The New General By-Laws and the Advance Notice Provisions are effective as of November 29, 2013 and will be placed before shareholders for ratification at the Meeting. The full text of the New General By-Laws is available under the Corporation's profile on SEDAR at www.sedar.com.

Matters to be Considered at the Meeting

At the Meeting, in addition to seeking approval for the proposed Change of Business, shareholder approval will further be sought for (i) the election of the directors, (ii) the appointment and compensation of the independent auditors, (iii) the approval of the Name Change, (iv) the approval of an amendment to the articles of incorporation of the Corporation, (v) the approval of the New General By-Laws and (vi) the approval of amendments to the stock option plan of the Corporation.

Under the Corporation's stock option plan (the "Plan") 5,000,000 common shares are reserved for the exercise of options. The purpose of the amendments is to (i) increase by 8,900,000 the number of common shares reserved for issuance under the Plan and (ii) take into consideration the amendments made to the rules of the Exchange. Accordingly, a total of 13,900,000 common shares will be set aside for issuance following the exercise of options under the Plan, representing less than 20% of the total number of common shares issued and outstanding.

Sylvain Boulanger and Yves Lasnier will be standing for re-election as directors of the Corporation at the Meeting and André Boulanger, René Branchaud, John LeBoutillier and Jean-Paul Schaack are the new nominees being proposed for election as directors of the Corporation. Therefore, the board of directors of the Corporation should consist of six directors following the Meeting.

For further information with respect to the proposed Change of Business and the matters to be considered at the Meeting, including information concerning the new nominees being proposed for election as directors of the Corporation, reference should be made to the management information circular of the Corporation dated December 2, 2013, a copy of which is available under the Corporation's profile on SEDAR at www.sedar.com.

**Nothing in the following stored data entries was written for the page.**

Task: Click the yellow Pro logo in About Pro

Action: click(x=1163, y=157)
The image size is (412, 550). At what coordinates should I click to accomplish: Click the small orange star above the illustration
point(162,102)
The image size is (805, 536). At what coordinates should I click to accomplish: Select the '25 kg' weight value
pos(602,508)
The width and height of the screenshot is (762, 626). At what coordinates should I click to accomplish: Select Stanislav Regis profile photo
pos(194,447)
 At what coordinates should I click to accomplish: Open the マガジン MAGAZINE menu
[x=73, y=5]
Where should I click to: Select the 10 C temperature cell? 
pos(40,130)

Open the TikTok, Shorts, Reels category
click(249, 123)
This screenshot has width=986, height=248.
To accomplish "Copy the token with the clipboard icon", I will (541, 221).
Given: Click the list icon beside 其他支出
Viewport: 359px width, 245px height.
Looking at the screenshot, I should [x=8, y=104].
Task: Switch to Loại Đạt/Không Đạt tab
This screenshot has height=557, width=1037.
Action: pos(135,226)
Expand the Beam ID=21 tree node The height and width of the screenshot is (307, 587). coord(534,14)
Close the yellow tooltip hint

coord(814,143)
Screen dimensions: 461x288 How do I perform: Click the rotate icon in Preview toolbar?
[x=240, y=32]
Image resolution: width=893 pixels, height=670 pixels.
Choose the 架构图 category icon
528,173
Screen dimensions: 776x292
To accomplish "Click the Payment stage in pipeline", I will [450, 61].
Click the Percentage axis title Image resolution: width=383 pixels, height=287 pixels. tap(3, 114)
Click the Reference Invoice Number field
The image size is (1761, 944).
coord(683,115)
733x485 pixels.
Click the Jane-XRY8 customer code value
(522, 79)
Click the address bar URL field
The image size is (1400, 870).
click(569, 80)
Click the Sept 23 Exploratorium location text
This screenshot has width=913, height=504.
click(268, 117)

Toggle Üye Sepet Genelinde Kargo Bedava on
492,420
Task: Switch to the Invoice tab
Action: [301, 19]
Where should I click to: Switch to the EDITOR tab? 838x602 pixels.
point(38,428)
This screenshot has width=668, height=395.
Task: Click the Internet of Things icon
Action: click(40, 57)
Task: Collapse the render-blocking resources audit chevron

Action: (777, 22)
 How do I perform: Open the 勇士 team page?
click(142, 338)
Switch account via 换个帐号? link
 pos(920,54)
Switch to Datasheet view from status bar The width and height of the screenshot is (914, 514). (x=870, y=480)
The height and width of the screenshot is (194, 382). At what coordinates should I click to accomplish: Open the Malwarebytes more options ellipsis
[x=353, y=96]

Completion of the proposed Change of Business is subject to a number of conditions, including Exchange acceptance and Shareholder approval. The proposed Change of Business cannot close until the required shareholder approval is obtained. There can be no assurance that the proposed Change of Business will be completed as proposed or at all.

Investors are cautioned that, except as disclosed in the management information circular to be mailed to shareholders in connection with the Meeting, any information released or received with respect to the proposed Change of Business may not be accurate or complete and should not be relied upon. Trading in the securities of the Corporation should be considered highly speculative.

The Exchange has in no way passed upon the merits of the proposed Change of Business and has neither approved nor disapproved the contents of this press release.

About Pro-Or

Pro-Or operates an industrial prototype plant for the recovery of Platinum Group Elements (Platinum, Palladium and Rhodium or PGMs). The plant is located near Quebec City in St-Augustin-de-Desmaures. Its patented process yields more than 97% recoveries of PGMs, and is not only much less capital extensive but also operates much more rapidly than conventional plants thus dramatically lowering the amount of time that its customers capital is tied up as work-in-process inventory. Pro-Or's mission is to sustainably recover precious metals by the recycling of end-of-life PGM containing components while meeting global "green" standards for the automobile industry.

Pro-Or also holds the mineral rights to six mining properties and has focused its exploration activities on the Menarik property in the James Bay area, in the Province of Quebec, the site of a major chromite deposit with occurrences of gold, nickel, copper and platinum group metals (PGMs). The operation of Pro-Or's patented and proprietary processes to such deposits may lead to a breakthrough in low cost primary mining metallurgy in the near future.

Neither Exchange nor the Supplier of services regulation (as defined in the policies of the Exchange) accepts responsibility for the adequacy or accuracy of this release.